• _ЗАДАНИЯ_
**A.** Приведи ещё раз часть статьи о Джордже Дарби без изменений. Начни с места, где стоят слова "Контр-адмирал Великобритании", и остановись после слов "и воспитании неизвестны.".
**B.** Продолжи статью о Джордже Дарби, начиная сразу после последнего приведённого в ней предложения.

• _ТЕКСТ СТАТЬИ_
------------------------------------------------------------------------
Дарби, Джордж

Поделись знанием:
Перейти к: навигация, поиск
Джордж Дарби
George Darby
Дата рождения

ок. 1720

Дата смерти

26 ноября 1790(1790-11-26)

Принадлежность

Великобритания

Род войск

Королевский флот

Годы службы

ок. 1734–1790

Звание

вице-адмирал

Командовал

HMS Warwick
HMS Norwich
HMS Devonshire
Флот Канала

Сражения/войны

Семилетняя война
Война за независимость США

Награды и премии

Контр-адмирал Великобритании

Дарби, Джордж (англ. George Darby, ок.1720-1790) — британский морской офицер, впоследствии вице-адмирал, участник Семилетней и Американской революционной войны. Возможно, был сыном Джонатана Дарби (ум. 1742/3), из замка Лип (Leap), графство Кинг, Ирландия, хотя подробности о его происхождении и воспитании неизвестны.





Семилетняя война

Поступил на флот в качестве добровольца, на HMS Sunderland под командованием Боскавена. 7 сентября 1742 года прооизведен в лейтенанты. После повышения до коммандера 12 сентября 1747 года был назначен командовать 60-пушечным HMS Warwick. В 1757 году командовал HMS Norwich (50) в Вест-Индии, на нем же служил под командованием Родни в 1759 году при бомбардировке Гавра. В январе 1760 года контр-адмирал Джордж Родни дал ему командование эскадрой. Дарби затем попал под начало коммодора лорда Колвилла (англ. Alexander Colville), с которым в мае 1760 года снял осаду Квебека. В 1761 году Дарби, при поддержке Колвилла, воспротивился распоряжению генерала Амхерста о взимании 0,5 % вместо обычного 1 % за доставку денег для выплаты жалования войскам в Вест-Индии. В начале 1762 года Дарби, на HMS Devonshire (64) в составе эскадры Родни участвовал в захвате Мартиники. В феврале Родни послал Дарби вместе с майором Горацио Гейтсом с депешами в Англию. Оба должным образом получили от короля награду в 500 фунтов.

Американская война за независимость

23 января 1778 года Дарби стал контр-адмиралом белой эскадры, но в том году в море не выходил. 19 марта 1779 года он был повышен до вице-адмирала синей эскадры. Во время громкого процесса Кеппеля-Паллисера он оставался аполитичен, хотя в апреле неохотно председательствовал на военно-полевом суде Паллисера.[1]

Другая Армада

В июне 1779 он вышел в море, держал флаг на 100-пушечном HMS Britannia в качестве младшего флагмана у сэра Чарльза Харди. Командовал авангардом флота из 30 линейных кораблей. Его флаг-капитаном был молодой Чарльз Моррис Пол, будущий Адмирал флота. В августе Харди задержал продвижение значительно превосходящих сил союзного флота, умело, хотя и бесславно, выполнив отход в Портсмут. Лорд Сэндвич сообщал королю, что лорд Малгрейв, комиссар Адмиралтейства, служивший на флоте капитаном, «высоко отзывается об адмирале Дарби и говорит, что его совершенно обожали на флоте»[2].
------------------------------------------------------------------------
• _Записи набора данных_

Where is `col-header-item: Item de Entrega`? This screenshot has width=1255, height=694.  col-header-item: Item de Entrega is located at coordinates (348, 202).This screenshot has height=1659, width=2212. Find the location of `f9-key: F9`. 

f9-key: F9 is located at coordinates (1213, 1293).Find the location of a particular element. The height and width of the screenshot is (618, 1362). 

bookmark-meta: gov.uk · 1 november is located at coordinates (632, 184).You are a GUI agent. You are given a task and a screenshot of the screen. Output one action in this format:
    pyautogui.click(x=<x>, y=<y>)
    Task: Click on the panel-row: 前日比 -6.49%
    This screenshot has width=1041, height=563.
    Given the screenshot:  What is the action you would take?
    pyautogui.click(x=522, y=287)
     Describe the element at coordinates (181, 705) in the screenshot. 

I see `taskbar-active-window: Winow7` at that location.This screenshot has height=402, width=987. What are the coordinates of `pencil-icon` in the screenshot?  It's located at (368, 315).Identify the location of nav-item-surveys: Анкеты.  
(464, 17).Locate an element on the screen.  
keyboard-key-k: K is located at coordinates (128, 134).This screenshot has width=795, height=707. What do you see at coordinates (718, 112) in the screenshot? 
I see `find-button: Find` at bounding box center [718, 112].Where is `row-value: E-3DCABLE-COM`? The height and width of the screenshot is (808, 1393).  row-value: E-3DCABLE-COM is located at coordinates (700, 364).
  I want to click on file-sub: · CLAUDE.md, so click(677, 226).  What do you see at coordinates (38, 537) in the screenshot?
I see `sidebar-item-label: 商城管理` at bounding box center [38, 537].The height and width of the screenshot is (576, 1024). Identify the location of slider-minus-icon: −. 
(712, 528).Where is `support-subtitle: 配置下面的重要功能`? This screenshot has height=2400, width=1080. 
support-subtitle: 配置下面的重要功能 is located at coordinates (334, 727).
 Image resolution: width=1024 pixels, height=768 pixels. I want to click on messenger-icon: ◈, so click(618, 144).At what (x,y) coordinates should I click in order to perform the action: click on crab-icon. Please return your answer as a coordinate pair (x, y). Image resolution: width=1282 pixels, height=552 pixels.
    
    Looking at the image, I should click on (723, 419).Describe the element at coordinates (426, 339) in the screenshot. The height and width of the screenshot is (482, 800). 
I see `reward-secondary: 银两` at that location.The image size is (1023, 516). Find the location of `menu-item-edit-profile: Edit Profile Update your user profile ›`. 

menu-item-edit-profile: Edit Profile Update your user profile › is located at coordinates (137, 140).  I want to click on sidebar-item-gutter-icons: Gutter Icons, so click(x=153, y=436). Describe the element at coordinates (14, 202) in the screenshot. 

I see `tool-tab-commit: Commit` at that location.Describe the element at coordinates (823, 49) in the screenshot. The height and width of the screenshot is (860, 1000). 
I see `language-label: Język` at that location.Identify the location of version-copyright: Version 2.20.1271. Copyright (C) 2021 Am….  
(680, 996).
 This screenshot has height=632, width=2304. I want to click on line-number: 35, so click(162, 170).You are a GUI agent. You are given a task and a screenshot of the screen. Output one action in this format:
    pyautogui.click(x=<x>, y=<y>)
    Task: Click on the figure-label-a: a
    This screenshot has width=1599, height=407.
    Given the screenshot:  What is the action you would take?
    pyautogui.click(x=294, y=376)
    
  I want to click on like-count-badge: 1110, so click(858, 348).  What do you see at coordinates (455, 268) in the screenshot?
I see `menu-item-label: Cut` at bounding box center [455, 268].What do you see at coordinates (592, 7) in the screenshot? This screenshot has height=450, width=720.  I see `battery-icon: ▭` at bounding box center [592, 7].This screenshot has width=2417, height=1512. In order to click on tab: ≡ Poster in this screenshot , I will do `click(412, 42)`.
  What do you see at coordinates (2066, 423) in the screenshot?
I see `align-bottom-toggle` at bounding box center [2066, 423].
------------------------------------------------------------------------
• _ОТВЕТЫ_
**A.**
Контр-адмирал Великобритании

Дарби, Джордж (англ. George Darby, ок.1720-1790) — британский морской офицер, впоследствии вице-адмирал, участник Семилетней и Американской революционной войны. Возможно, был сыном Джонатана Дарби (ум. 1742/3), из замка Лип (Leap), графство Кинг, Ирландия, хотя подробности о его происхождении и воспитании неизвестны.

**B.**
Флот Канала

Весной 1780 года, когда флот вновь готовился к выходу в море, Харди внезапно умер. Самуэль Баррингтон отказался от должности главнокомандующего в Канале, и её принял семидесятилетний сэр Фрэнсис Гири. Имея Баррингтона, Дарби, Дигби, и Росса в качестве младших флагманов, он с 24 линейными крейсировал в течение июня и июля, по большей части в районе о. Уэссан. В августе Гири вывел важный ямайский конвой через Западные подходы в океан. Через неделю союзники перехватили этот конвой; событие, подчеркнувшее относительную слабость Англии в своих водах. В начале сентября Гири оставил командование, ссылаясь на слабость здоровья. Его очевидным преемником был Баррингтон но, в надежде продвинуть Кеппеля обратно в главнокомандующие, Баррингтон снова отказался от этой должности. 2 сентября король решительно согласился с Сэндвичем, что теперь следует назначить Дарби. 6 сентября Дарби был сделан лордом Адмиралтейства а 26 сентября он стал вице-адмиралом белой эскадры. Между 1780 и 1784 годами он также служил Парламенте в качестве депутата от Плимута. Если Дарби и не хватало опыта Баррингтона в командовании в бою, он показал достаточные профессиональные способности, уравновешенность, такт и надежность. Он был полон решимости похоронить политические разногласия, которые разъедали Королевский флот с начала Американской войны за независимость.

26 октября 1780 года Дарби на HMS Britannia вышел из Торбея с 22 линейными кораблями. Его земеститель, вице-адмирал Фрэнсис Самуэль Дрейк, держал флаг на HMS Victory. Дарби крейсировал в надежде встретить одну из союзных эскадр, базировавшихся на Кадис. В то же время французский адмирал д’Эстен, на обратном пути из Америки, с 38 линейных кораблями готовился к выходу из Кадиса. В ноябре Дарби крейсировал у мыса Сент-Винсент. К 10 декабря он понял, что в условиях ограниченной видимости пропустил французов. В письме к Сэндвичу он сетовал на то, что «будучи так долго в море, не оказал нации ни малейшей услуги»[3] 21 декабря он вернулся в Сент-Хеленс. Д’Эстен достиг Бреста только 3 января 1781 года.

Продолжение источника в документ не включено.